= Năm Căn economic zone =

Economic zone in Vietnam

Năm Căn economic zone (Vietnamese: Khu kinh tế Năm Căn) is an economic zone established in 2010s, located in Năm Căn district (Now Năm Căn commune).

==Planning==

Following the passing of Resolution No.66/2010/QĐ on establishing Năm Căn economic zone. As stated, the region has an area covering 11.000 hectares located along the National Route 1A in Nam Can town, Ham Rong commune, Han Vinh and Ong Do hamlet in Dat Moi commune.

The goal of Năm Căn economic zone is to maximize the advantages of natural conditions, geographical location in economical and political trade, international and domestic services, promote the socio-economic development of Cà Mau and the Mekong Delta (Đồng bằng sông Cửu Long) in order to contribute to narrowing the development gap with other areas in the country.

Năm Căn economic zone will be formed from enterprises in the mechanical industry, ship building, machine assembly, electronics, aquatic product processing industry, oil and gas industry and services, garments, building materials, consumer goods production and other auxiliary industries as well as coastal mangrove ecotourism and island tourism, port economy, non-tariff ports and urban zones.

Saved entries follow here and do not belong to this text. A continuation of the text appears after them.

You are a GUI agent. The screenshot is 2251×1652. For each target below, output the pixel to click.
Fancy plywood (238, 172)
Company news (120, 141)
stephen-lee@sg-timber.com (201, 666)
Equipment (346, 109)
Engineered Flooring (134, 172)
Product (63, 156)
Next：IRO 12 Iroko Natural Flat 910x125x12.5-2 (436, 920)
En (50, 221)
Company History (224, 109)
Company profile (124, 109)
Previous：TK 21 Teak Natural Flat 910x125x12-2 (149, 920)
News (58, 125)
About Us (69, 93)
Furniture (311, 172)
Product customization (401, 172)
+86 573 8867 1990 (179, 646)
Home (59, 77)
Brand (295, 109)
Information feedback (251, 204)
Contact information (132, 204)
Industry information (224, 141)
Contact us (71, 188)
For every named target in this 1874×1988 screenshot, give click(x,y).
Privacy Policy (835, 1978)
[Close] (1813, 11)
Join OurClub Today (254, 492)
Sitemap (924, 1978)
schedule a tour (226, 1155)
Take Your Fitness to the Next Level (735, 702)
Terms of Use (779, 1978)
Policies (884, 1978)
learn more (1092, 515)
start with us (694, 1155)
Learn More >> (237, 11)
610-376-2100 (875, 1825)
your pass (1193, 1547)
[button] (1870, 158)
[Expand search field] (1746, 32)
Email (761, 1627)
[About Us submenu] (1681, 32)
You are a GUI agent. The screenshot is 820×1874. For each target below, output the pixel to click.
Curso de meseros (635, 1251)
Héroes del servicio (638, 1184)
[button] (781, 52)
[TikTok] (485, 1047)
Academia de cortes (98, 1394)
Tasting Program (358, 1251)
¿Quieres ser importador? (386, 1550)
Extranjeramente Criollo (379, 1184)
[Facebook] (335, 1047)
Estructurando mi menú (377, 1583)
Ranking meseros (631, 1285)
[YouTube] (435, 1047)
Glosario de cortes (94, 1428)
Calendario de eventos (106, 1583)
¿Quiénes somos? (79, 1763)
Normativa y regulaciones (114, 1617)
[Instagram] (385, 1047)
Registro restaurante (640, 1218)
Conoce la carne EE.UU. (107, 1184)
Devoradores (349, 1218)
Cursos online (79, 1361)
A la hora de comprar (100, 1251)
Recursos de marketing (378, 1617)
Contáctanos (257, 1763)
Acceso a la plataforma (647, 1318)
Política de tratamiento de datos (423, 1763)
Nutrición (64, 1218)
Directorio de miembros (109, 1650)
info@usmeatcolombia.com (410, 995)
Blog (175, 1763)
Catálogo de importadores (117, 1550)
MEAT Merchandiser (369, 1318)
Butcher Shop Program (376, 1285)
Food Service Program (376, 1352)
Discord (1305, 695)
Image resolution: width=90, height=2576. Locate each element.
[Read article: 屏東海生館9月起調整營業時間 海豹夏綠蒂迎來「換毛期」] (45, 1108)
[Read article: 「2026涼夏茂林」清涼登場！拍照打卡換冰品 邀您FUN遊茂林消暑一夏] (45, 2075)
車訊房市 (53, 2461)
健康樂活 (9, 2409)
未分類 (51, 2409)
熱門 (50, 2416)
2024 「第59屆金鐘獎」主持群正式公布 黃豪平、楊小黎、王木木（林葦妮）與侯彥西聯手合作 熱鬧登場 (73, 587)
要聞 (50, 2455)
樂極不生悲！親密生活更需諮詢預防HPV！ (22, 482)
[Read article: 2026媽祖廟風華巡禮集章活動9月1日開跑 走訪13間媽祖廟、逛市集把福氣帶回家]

The general planning and detailed planning for the construction of functional zones of the economic zone will be completed by the end of 2011. The period of 2012 - 2015 focuses on the construction of economic infrastructure and the period of 2016 - 2020 is the time to complete investment in infrastructure construction, focusing on attracting investment in production and business development.